## [What this task involves]
Could you return every record below exactly as it is written?

[Collected data]
______

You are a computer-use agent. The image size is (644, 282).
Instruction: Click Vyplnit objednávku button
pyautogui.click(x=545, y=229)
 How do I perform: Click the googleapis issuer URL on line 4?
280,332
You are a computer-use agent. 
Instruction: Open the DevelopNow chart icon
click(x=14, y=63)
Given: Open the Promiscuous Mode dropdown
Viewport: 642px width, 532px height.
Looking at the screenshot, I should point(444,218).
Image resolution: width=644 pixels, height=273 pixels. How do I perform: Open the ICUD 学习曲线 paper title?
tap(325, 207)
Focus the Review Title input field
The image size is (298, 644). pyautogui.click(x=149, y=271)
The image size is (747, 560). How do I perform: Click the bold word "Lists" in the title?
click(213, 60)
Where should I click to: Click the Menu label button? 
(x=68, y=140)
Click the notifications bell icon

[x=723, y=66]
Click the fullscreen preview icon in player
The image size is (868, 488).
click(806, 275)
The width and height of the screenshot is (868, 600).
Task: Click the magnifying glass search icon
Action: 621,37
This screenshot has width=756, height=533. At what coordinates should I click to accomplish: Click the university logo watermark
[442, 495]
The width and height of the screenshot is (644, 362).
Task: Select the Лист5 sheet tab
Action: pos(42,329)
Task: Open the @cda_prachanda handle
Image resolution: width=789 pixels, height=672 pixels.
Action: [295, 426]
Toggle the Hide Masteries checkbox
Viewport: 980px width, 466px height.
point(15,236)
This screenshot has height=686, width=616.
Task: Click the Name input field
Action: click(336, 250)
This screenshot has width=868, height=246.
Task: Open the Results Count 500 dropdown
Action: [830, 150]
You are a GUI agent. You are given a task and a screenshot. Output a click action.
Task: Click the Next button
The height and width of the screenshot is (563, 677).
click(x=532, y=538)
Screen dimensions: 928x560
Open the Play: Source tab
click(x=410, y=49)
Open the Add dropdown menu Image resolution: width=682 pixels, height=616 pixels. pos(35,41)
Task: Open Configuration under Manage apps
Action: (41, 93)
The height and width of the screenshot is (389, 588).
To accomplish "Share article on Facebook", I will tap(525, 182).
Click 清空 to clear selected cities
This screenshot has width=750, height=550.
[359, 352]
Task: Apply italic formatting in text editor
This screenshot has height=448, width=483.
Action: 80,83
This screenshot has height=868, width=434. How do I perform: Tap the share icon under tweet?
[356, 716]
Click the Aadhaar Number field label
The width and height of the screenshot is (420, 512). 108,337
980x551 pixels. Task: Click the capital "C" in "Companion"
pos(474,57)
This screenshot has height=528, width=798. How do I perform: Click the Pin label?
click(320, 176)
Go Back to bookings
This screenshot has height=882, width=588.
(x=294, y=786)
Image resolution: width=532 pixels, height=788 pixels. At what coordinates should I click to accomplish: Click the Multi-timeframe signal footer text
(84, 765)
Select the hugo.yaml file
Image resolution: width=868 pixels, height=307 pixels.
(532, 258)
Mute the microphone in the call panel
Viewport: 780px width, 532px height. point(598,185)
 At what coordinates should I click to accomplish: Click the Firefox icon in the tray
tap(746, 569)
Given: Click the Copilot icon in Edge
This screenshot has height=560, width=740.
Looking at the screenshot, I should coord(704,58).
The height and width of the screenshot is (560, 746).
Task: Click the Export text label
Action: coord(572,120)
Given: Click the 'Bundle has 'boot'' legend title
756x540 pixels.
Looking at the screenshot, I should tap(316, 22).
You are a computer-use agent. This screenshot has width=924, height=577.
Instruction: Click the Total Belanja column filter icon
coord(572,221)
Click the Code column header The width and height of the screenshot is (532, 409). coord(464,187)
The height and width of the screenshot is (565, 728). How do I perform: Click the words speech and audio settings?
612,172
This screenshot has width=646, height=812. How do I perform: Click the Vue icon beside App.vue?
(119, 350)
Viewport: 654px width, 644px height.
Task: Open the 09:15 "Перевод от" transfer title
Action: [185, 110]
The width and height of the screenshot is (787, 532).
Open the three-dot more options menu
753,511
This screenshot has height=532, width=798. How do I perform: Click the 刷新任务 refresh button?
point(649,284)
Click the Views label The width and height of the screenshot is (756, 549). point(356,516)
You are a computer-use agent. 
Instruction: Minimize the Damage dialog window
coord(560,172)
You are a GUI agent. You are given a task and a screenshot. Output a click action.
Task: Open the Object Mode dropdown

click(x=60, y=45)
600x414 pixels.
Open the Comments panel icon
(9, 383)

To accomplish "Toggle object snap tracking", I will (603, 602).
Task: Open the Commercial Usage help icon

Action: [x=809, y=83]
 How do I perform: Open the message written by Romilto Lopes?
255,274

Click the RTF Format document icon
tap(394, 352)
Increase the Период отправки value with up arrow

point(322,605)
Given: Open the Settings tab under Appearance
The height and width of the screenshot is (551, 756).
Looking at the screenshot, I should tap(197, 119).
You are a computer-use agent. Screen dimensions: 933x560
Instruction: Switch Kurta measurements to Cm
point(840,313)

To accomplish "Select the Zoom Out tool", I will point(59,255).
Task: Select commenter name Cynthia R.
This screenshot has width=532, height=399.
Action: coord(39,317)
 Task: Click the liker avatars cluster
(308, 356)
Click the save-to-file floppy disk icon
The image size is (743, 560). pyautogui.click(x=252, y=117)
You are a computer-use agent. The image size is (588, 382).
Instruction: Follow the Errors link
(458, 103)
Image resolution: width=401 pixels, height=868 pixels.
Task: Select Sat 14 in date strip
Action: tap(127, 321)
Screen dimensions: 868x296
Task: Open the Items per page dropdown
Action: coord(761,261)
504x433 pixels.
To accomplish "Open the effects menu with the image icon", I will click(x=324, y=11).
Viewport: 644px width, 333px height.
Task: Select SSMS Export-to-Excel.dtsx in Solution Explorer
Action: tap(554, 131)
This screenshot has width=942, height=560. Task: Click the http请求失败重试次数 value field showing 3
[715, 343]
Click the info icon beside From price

______

## [Response to this exercise]
You are a computer-use agent. The image size is (644, 282).
Instruction: Click Vyplnit objednávku button
pyautogui.click(x=545, y=229)
 How do I perform: Click the googleapis issuer URL on line 4?
280,332
You are a computer-use agent. 
Instruction: Open the DevelopNow chart icon
click(x=14, y=63)
Given: Open the Promiscuous Mode dropdown
Viewport: 642px width, 532px height.
Looking at the screenshot, I should point(444,218).
Image resolution: width=644 pixels, height=273 pixels. How do I perform: Open the ICUD 学习曲线 paper title?
tap(325, 207)
Focus the Review Title input field
The image size is (298, 644). pyautogui.click(x=149, y=271)
The image size is (747, 560). How do I perform: Click the bold word "Lists" in the title?
click(213, 60)
Where should I click to: Click the Menu label button? 
(x=68, y=140)
Click the notifications bell icon

[x=723, y=66]
Click the fullscreen preview icon in player
The image size is (868, 488).
click(806, 275)
The width and height of the screenshot is (868, 600).
Task: Click the magnifying glass search icon
Action: 621,37
This screenshot has width=756, height=533. At what coordinates should I click to accomplish: Click the university logo watermark
[442, 495]
The width and height of the screenshot is (644, 362).
Task: Select the Лист5 sheet tab
Action: pos(42,329)
Task: Open the @cda_prachanda handle
Image resolution: width=789 pixels, height=672 pixels.
Action: [295, 426]
Toggle the Hide Masteries checkbox
Viewport: 980px width, 466px height.
point(15,236)
This screenshot has height=686, width=616.
Task: Click the Name input field
Action: click(336, 250)
This screenshot has width=868, height=246.
Task: Open the Results Count 500 dropdown
Action: [830, 150]
You are a GUI agent. You are given a task and a screenshot. Output a click action.
Task: Click the Next button
The height and width of the screenshot is (563, 677).
click(x=532, y=538)
Screen dimensions: 928x560
Open the Play: Source tab
click(x=410, y=49)
Open the Add dropdown menu Image resolution: width=682 pixels, height=616 pixels. pos(35,41)
Task: Open Configuration under Manage apps
Action: (41, 93)
The height and width of the screenshot is (389, 588).
To accomplish "Share article on Facebook", I will tap(525, 182).
Click 清空 to clear selected cities
This screenshot has width=750, height=550.
[359, 352]
Task: Apply italic formatting in text editor
This screenshot has height=448, width=483.
Action: 80,83
This screenshot has height=868, width=434. How do I perform: Tap the share icon under tweet?
[356, 716]
Click the Aadhaar Number field label
The width and height of the screenshot is (420, 512). 108,337
980x551 pixels. Task: Click the capital "C" in "Companion"
pos(474,57)
This screenshot has height=528, width=798. How do I perform: Click the Pin label?
click(320, 176)
Go Back to bookings
This screenshot has height=882, width=588.
(x=294, y=786)
Image resolution: width=532 pixels, height=788 pixels. At what coordinates should I click to accomplish: Click the Multi-timeframe signal footer text
(84, 765)
Select the hugo.yaml file
Image resolution: width=868 pixels, height=307 pixels.
(532, 258)
Mute the microphone in the call panel
Viewport: 780px width, 532px height. point(598,185)
 At what coordinates should I click to accomplish: Click the Firefox icon in the tray
tap(746, 569)
Given: Click the Copilot icon in Edge
This screenshot has height=560, width=740.
Looking at the screenshot, I should coord(704,58).
The height and width of the screenshot is (560, 746).
Task: Click the Export text label
Action: coord(572,120)
Given: Click the 'Bundle has 'boot'' legend title
756x540 pixels.
Looking at the screenshot, I should tap(316, 22).
You are a computer-use agent. This screenshot has width=924, height=577.
Instruction: Click the Total Belanja column filter icon
coord(572,221)
Click the Code column header The width and height of the screenshot is (532, 409). coord(464,187)
The height and width of the screenshot is (565, 728). How do I perform: Click the words speech and audio settings?
612,172
This screenshot has width=646, height=812. How do I perform: Click the Vue icon beside App.vue?
(119, 350)
Viewport: 654px width, 644px height.
Task: Open the 09:15 "Перевод от" transfer title
Action: [185, 110]
The width and height of the screenshot is (787, 532).
Open the three-dot more options menu
753,511
This screenshot has height=532, width=798. How do I perform: Click the 刷新任务 refresh button?
point(649,284)
Click the Views label The width and height of the screenshot is (756, 549). point(356,516)
You are a computer-use agent. 
Instruction: Minimize the Damage dialog window
coord(560,172)
You are a GUI agent. You are given a task and a screenshot. Output a click action.
Task: Open the Object Mode dropdown

click(x=60, y=45)
600x414 pixels.
Open the Comments panel icon
(9, 383)

To accomplish "Toggle object snap tracking", I will (603, 602).
Task: Open the Commercial Usage help icon

Action: [x=809, y=83]
 How do I perform: Open the message written by Romilto Lopes?
255,274

Click the RTF Format document icon
tap(394, 352)
Increase the Период отправки value with up arrow

point(322,605)
Given: Open the Settings tab under Appearance
The height and width of the screenshot is (551, 756).
Looking at the screenshot, I should tap(197, 119).
You are a computer-use agent. Screen dimensions: 933x560
Instruction: Switch Kurta measurements to Cm
point(840,313)

To accomplish "Select the Zoom Out tool", I will point(59,255).
Task: Select commenter name Cynthia R.
This screenshot has width=532, height=399.
Action: coord(39,317)
 Task: Click the liker avatars cluster
(308, 356)
Click the save-to-file floppy disk icon
The image size is (743, 560). pyautogui.click(x=252, y=117)
You are a computer-use agent. The image size is (588, 382).
Instruction: Follow the Errors link
(458, 103)
Image resolution: width=401 pixels, height=868 pixels.
Task: Select Sat 14 in date strip
Action: tap(127, 321)
Screen dimensions: 868x296
Task: Open the Items per page dropdown
Action: coord(761,261)
504x433 pixels.
To accomplish "Open the effects menu with the image icon", I will click(x=324, y=11).
Viewport: 644px width, 333px height.
Task: Select SSMS Export-to-Excel.dtsx in Solution Explorer
Action: tap(554, 131)
This screenshot has width=942, height=560. Task: Click the http请求失败重试次数 value field showing 3
[715, 343]
Click the info icon beside From price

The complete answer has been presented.